Home Knowledge How COVID-19 has Changed Company Law and Corporate Governance Rules

How COVID-19 has Changed Company Law and Corporate Governance Rules

At a virtual William Fry CounselConnect Conference today, over 150 in-house legal counsel from across Ireland heard from Mark Quealy and Elaine Morrissey, Partners in our Corporate / M&A group, on how COVID-19 had necessitated changes in company law to permit companies to continue to hold shareholder and board meetings during the pandemic.

Delegates heard that legislation introduced in August 2020 now makes it possible – for the first time – for companies to hold shareholder meetings using “electronic communications technology” (ECT). The new provisions apply only for a specified period and are currently due to expire at the end of the year. However, they are widely expected to be extended until June 2021, and perhaps for longer if adoption levels are positive.
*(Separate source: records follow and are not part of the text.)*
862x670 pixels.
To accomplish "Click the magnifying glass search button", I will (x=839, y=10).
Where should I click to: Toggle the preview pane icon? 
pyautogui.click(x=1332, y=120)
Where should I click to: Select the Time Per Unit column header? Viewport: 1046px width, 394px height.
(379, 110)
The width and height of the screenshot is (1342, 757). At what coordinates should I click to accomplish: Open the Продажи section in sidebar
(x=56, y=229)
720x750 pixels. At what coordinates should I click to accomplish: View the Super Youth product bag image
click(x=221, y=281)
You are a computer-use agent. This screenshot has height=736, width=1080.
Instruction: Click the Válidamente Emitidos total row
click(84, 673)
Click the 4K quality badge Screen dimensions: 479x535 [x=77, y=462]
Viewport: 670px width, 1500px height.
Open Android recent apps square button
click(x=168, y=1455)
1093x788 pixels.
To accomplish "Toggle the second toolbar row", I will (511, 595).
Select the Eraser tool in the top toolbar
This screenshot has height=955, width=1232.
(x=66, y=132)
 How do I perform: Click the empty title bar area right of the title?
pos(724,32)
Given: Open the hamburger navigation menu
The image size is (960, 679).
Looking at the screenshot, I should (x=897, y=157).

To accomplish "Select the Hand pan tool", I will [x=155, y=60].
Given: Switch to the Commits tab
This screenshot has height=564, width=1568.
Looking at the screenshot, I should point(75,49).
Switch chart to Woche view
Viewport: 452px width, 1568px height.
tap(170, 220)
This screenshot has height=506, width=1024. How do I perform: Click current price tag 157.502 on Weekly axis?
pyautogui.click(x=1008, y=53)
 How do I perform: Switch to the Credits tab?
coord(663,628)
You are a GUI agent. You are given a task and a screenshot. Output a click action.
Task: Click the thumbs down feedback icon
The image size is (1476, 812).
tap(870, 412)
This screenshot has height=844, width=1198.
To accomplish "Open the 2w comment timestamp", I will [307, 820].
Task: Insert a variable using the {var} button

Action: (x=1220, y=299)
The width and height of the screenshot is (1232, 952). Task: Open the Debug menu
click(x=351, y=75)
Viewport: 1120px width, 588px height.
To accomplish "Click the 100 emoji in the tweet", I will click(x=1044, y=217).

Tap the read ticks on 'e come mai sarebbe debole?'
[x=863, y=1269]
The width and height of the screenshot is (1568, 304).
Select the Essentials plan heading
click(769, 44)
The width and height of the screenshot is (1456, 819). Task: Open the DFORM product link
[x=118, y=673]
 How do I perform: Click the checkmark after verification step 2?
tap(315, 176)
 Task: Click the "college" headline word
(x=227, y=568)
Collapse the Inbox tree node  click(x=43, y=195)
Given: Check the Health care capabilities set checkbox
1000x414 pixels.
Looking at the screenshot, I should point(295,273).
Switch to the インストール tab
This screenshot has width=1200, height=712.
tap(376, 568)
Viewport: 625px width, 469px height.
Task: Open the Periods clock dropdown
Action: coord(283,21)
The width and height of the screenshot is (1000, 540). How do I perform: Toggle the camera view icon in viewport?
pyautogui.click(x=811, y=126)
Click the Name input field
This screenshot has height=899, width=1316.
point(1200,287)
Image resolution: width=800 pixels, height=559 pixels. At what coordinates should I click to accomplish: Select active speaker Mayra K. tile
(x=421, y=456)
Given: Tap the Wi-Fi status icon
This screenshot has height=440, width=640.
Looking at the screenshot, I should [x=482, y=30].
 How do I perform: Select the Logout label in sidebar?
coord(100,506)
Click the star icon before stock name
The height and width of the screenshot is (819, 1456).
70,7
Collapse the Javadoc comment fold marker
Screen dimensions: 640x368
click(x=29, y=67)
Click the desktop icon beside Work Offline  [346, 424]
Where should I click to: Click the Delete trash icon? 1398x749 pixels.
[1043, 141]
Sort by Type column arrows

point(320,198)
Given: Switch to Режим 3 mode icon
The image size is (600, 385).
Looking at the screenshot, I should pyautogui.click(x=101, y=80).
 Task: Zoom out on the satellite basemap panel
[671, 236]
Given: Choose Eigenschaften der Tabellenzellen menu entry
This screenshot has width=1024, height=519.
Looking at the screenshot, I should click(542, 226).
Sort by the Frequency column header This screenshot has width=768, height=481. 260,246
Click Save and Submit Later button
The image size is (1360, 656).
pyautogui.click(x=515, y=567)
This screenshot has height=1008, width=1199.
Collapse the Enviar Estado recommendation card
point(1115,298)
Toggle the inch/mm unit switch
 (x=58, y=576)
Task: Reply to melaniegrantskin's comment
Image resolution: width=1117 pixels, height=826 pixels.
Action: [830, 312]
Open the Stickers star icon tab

Mark Quealy stated, “When the Irish government introduced COVID-19 restrictions in March 2020, Irish law did not provide for shareholder meetings to be held remotely. Many Irish companies, particularly listed public companies, had no choice but to proceed with physical shareholder meetings as required by law.  This presented companies and shareholders with numerous challenges, including the need to ensure compliance with domestic and international travel restrictions, the possibility of proposed meeting venues such as hotel conference facilities closing at short notice, difficulties complying with social distancing requirements if a physical meeting did successfully go ahead, and uncertainty over how to balance competing legal obligations. Thankfully, the Irish government responded by bringing forward legislation which now allows companies to hold shareholder meetings using ECT, but companies need to be aware of a number of new obligations that arise if this option is chosen.”

The impact of COVID-19 on companies’ board meetings was also addressed, and it was noted that for many companies the pandemic has meant that electronic/virtual meetings have now become the only way to transact board business. Delegates received practical advice about the holding of board meetings virtually, especially regarding possible implications for the tax residency of companies.

Elaine Morrissey commented, “Boards should continue to have regular meetings during the pandemic, and directors should not view COVID-19 as time out from their fiduciary duties.  It is also important from a tax residency perspective that companies understand where their virtual board meetings are deemed to take place.  Companies should ensure that invitations to virtual board meetings originate from Ireland, and that the chairperson and as many other directors as possible are physically in Ireland during meetings.” 

Other key areas of discussion at today’s online seminar included the execution of documents during a pandemic, and some trends and developments in the commercial terms of mergers and acquisition transactions which William Fry’s corporate and M&A lawyers have observed since the onset of the crisis.

William Fry operates its “CounselConnect” programme for in-house lawyers, offering legal updates, developments and seminars for continuing education and training purposes.  The programme, which is in its 16th year, covers a wide range of topical legal, regulatory and management issues.  Under “CounselConnect”, the Firm holds two half-day seminars each year, in addition to smaller industry-specific roundtable events. This year, due to COVID-19 restrictions and for the first time ever, the events were delivered entirely online.